We have also seen the clear benefits of small economic empowerment initiatives. For example, young women whom GNWP trained in the Democratic Republic of Congo (DRC) shared that running their own small businesses increased their decision-making power within their families and communities. As highlighted by Ms. Coronel Ferrer, the current gender provisions have not prevented women from being disproportionately disadvantaged economically. All five provinces of the Bangsamoro are at the bottom of the Human Development Index (HDI) rank and women make up only 26.1% of employed members of the labor force.

Women’s meaningful participation in peace processes is one of the six priority areas of accelerated implementation for UN Women in the context of this year’s 20th anniversary of resolution 1325. Ms. Mireille Affa’a, a Policy Specialist in the Peace and Security Section, reaffirmed their commitment and spoke about how UN Women prioritizes women’s leadership and economic empowerment to ensure their peace interventions are sustained through economic recovery and inclusion in economic life post-conflict.

Impact of COVID-19 on women’s meaningful participation and implementation of peace agreements

The panelists also discussed the impacts of the ongoing pandemic of COVID-19 on peace processes and the implementation of peace agreements. During this crisis, many functions of governments, UN, and other institutions have slowed down or cease. Financial, human, and technical resources for the implementation of peace agreements have shifted to COVID-19 response. However, as noted by Ms. Cabrera-Balleza, the founder and chief executive officer of the GNWP, this is a self-defeating strategy, since conflict and violence amplify the impacts of the pandemic and conversely, the pandemic is also a conflict multiplier.

In Colombia, COVID-19 is one of the biggest challenges to peace since 2016. It has affected the implementation of the public policy integrated into the government plans, as well as the development plans at the municipal, departmental, and national levels. The crisis is also aggravating the health and food security challenges in local communities, particularly marginalized communities, who do not have adequate medical and service infrastructure to address COVID 19.

Ms. Deng Alak stated that COVID 19 has brought South Sudan to a standstill. The national government is using the pandemic as an excuse to stall peace processes and keep women out. The threat of hunger and disease plagues the whole country, but women face an additional threat of violence, with reports of increased gang rapes of women by men in uniform during this period. In the Philippines, COVID-19 has further compounded ongoing issues of loss of overseas jobs, investments and tourism, all of which the region relies on heavily.

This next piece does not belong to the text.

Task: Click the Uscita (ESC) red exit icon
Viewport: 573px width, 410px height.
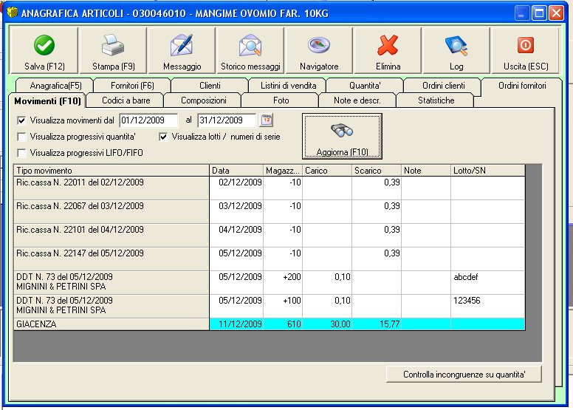Action: [x=525, y=46]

Despite ongoing challenges, women are expected to play a key role in the reconstruction and recovery of their community and society after this pandemic. As emphasized by UN Women’s Ms. Affa’a, concrete, and sustainable investments into women’s livelihoods are a necessary intervention to build societies up better than before.

The ongoing pandemic compounds many challenges that women peacebuilders and peacemakers face. Yet, as stated by Ms. Cabrera-Balleza, “Peace cannot wait and peace cannot be a casualty of the COVID-19 crisis!”